When it looks like most of the moisture has evaporated; dump the wine in.

Add the potatoes, sweet potato, carrots, bay leaves and orange peel. Bring the heat up to high while you try to mix everything around.

There should be enough liquid to cover everything, but if there isn’t, add only enough water to just cover it. Those starches will produce a lot.

As it just comes to a boil; stir and cover it and lower the heat to medium-low. Let it simmer for about 45 minutes to an hour, or until the potatoes are tender. (The sweet potatoes might dissolve entirely. Trust me, you won’t mind)

Once your starches are tender; gently stir in your fish. Let it come back up to a simmer, then cover it and let it be for another fifteen minutes (not too much longer than that or your fish will dissolve).

 

 

 

While that’s simmering away; slice up your baguettes, brush them with olive oil and toast them under your broiler. When the toast is ready; pull it out and rub each piece with a garlic clove.

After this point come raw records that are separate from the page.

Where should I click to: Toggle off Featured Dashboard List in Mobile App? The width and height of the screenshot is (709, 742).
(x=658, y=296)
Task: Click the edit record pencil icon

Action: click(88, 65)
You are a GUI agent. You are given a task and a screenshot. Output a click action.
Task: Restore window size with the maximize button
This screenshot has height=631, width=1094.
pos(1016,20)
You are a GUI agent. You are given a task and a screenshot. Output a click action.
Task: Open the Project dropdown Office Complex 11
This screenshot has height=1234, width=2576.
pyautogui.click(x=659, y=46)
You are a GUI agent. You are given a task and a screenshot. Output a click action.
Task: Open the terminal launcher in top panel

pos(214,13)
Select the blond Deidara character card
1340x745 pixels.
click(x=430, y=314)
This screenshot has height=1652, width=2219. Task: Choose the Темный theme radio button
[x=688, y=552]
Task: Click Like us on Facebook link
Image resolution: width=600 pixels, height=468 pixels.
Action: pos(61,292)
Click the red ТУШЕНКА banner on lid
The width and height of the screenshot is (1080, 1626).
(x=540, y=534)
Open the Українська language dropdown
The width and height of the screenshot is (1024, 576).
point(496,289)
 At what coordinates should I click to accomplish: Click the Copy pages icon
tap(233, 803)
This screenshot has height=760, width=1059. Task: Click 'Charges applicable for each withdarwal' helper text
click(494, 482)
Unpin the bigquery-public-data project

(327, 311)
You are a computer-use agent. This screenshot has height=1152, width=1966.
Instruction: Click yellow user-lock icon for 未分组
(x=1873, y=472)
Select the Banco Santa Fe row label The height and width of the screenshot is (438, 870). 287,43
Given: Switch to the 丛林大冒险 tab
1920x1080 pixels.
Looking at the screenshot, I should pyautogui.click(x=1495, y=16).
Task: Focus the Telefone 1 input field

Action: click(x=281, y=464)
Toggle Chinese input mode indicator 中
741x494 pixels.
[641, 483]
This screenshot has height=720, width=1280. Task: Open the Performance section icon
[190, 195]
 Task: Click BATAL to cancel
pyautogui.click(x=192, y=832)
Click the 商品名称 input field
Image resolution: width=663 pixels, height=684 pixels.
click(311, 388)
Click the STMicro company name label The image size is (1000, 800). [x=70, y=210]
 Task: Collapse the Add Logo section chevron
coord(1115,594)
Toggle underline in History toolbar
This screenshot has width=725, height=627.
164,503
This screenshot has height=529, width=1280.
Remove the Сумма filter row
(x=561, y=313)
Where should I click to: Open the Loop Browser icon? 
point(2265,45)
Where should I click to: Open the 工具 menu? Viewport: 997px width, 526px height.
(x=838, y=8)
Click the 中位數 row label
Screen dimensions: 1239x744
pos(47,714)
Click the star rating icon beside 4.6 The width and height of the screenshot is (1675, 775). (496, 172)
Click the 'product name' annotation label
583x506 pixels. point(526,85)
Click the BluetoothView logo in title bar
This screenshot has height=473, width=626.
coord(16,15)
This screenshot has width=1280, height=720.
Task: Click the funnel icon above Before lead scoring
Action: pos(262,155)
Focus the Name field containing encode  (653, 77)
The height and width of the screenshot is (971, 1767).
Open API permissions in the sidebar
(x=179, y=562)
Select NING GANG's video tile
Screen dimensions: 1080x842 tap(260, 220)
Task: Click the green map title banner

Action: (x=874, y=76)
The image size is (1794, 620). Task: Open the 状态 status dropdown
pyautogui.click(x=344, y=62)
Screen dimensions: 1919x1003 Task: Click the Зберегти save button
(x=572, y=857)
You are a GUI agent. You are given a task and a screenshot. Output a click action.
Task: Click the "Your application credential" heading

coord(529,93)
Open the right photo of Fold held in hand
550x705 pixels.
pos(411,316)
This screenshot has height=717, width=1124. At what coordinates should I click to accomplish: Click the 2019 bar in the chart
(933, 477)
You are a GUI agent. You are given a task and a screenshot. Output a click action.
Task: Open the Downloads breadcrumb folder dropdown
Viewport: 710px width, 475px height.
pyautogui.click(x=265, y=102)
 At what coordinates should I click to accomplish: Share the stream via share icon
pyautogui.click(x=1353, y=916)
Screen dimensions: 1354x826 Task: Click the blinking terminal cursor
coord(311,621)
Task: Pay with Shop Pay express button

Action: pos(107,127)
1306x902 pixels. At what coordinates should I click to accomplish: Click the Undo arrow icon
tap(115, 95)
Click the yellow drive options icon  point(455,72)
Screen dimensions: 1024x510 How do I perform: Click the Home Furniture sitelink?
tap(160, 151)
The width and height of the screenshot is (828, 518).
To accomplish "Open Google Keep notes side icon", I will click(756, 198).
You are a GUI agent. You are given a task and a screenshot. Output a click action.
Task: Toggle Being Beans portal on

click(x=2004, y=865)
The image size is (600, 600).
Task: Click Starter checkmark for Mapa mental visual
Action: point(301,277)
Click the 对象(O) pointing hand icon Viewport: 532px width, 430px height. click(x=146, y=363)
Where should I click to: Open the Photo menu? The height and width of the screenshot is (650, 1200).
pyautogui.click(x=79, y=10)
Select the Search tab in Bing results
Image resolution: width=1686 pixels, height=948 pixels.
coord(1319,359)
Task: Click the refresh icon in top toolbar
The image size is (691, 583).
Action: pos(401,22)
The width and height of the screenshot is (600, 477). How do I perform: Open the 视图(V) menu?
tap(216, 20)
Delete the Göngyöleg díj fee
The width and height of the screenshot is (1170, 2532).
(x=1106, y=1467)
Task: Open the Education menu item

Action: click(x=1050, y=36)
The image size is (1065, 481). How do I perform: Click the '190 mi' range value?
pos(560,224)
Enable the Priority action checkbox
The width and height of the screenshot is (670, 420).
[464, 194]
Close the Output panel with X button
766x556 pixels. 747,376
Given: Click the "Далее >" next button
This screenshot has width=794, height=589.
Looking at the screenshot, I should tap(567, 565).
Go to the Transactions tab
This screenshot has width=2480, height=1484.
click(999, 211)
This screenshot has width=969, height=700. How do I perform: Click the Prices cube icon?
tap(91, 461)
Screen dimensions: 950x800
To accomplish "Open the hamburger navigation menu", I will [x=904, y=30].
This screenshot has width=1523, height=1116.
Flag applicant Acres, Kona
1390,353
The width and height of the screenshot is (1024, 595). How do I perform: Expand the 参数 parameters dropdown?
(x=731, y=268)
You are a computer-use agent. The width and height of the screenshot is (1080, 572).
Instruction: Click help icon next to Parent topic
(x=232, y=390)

Did you make any compound butter? I made some with chopped shallot, parsley and saffron. You should probably do that too; well in advance of making your soup.

 

Holy balls! Your soup is ready!

 

 

Ladle it into large bowls; making sure each serving gets plenty of fish and potato.

Garnish with the chopped parsley and throw a couple slices of toast with some compound butter spread on them.

Pour yourself some more white wine and congratulate yourself for being such a worldly, sophisticated gourmet.